I was really pleased finding this last year, but I guess it's time to look for an alternative. I don't get why everything has to have AI shoved into it
Not to detract from your point, but I decided Atuin was feature complete enough for my liking over two years ago, and have been running the last v17 release ever since with zero problems.
You can still keep everything you like about the tool without issue, and to the devs’ credit, the sync server is some of the easiest software to self-host possible.
That's a poor argument that doesn't change the fact that any feature requires maintenance time and effort which for some users could be better invested in features they actually use, in improving overall stability, reliability, performance, etc. The more such unused features a product has, the less relevant it is for those users.
The question is, was adding "AI" to this product requested by most users, or was it done to tick off a marketing checkbox and capitalize on the hype?
What stability, reliability, and performance problems are you hitting with Atuin?
I posted a longer comment upthread, but I’ve been self-hosting and running an old version for over two years now, and haven’t had any recurring problems on those fronts. It’s pretty damn stable software and everything they’ve been doing lately has just been extra features and gloss.

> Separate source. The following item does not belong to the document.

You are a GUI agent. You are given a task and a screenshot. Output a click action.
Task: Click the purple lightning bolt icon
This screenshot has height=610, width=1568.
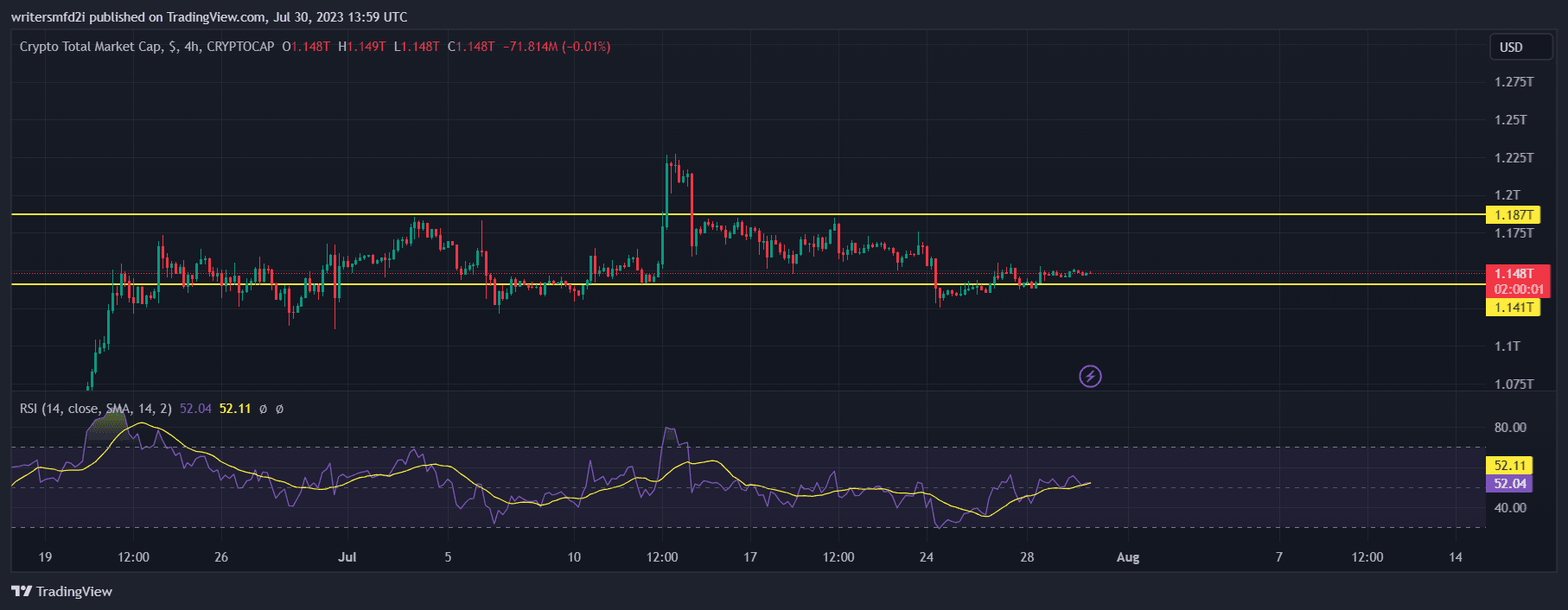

Atuin is open source. You dont like their new release? Fork the previous repo, and customize it however you want. That's the whole essence of open source.
It's open source software, so this attitude of "the work hours have to be spent how I want them to be spent" feels rather icky to me.
There's also a very weak souled scarcity mentality. It feels like you are working to take umbrage, to come up with outrage. Some users do find these features good and useful. That should be celebrated. Demanding features not be present? That's so condescending.
OSS is not immune to enshittification, and, in fact, is prone to it. It's not entitled to have the opinion that a piece of software might be heading in the wrong direction. Paying for software doesn't somehow buy you this right. What's icky to me is the idea that the opinion of users who support the author financially is more valuable than of those who don't, which goes against the entire ideal of open source.
Besides, VC-funded OSS often prioritizes the needs of its shareholders rather than its users. If you find these features useful, that's great. But there's no reason that they should be universally celebrated. The authors might want to listen to all viewpoints.
“I want this feature” and “I want this feature to not exist” are fundamentally incompatible viewpoints when applied to any given feature. It seems like adding that feature and making it opt-in is a good middle ground. The people that want it can have it and the people who don’t want it can pretend it doesn’t exist. This outcome seems like the result of listening to all viewpoints, so I’m not sure what problem you’re trying to point out.
Its also the Repo. There's a lot of AI-guided commits. I'm all for using AI in a reliable and safe environment, but letting Claude steer just leads to garbage
I took a look at the repo, but i didn’t see any garbage commits / evidence of sloppy vibe coding.
Care to elaborate? Also, don’t you trust that an author knows what they’re doing with AI in the same way as trusting them with their regular code writing skills?
So to be clear. You have no tangible complaints about the software or its quality, but you are dismissing it because of the potential for poor quality, because AI was assisting?
I looked at the repo and couldn’t even find an example, so it can’t be that many of their commits. But also: this is ridiculous. Whether the commit appears as done by Claude or not is a setting you can change. If they turned it off, you’d never even notice.
These are great developers and they’ve built an incredible tool. I use it a hundred times a day. It is very odd and dogmatic to think that because you saw a commit authored by Claude, whatever skills and qualities let them build something so good are now being thrown out.
You can still keep everything you like about the tool without issue, and to the devs’ credit, the sync server is some of the easiest software to self-host possible.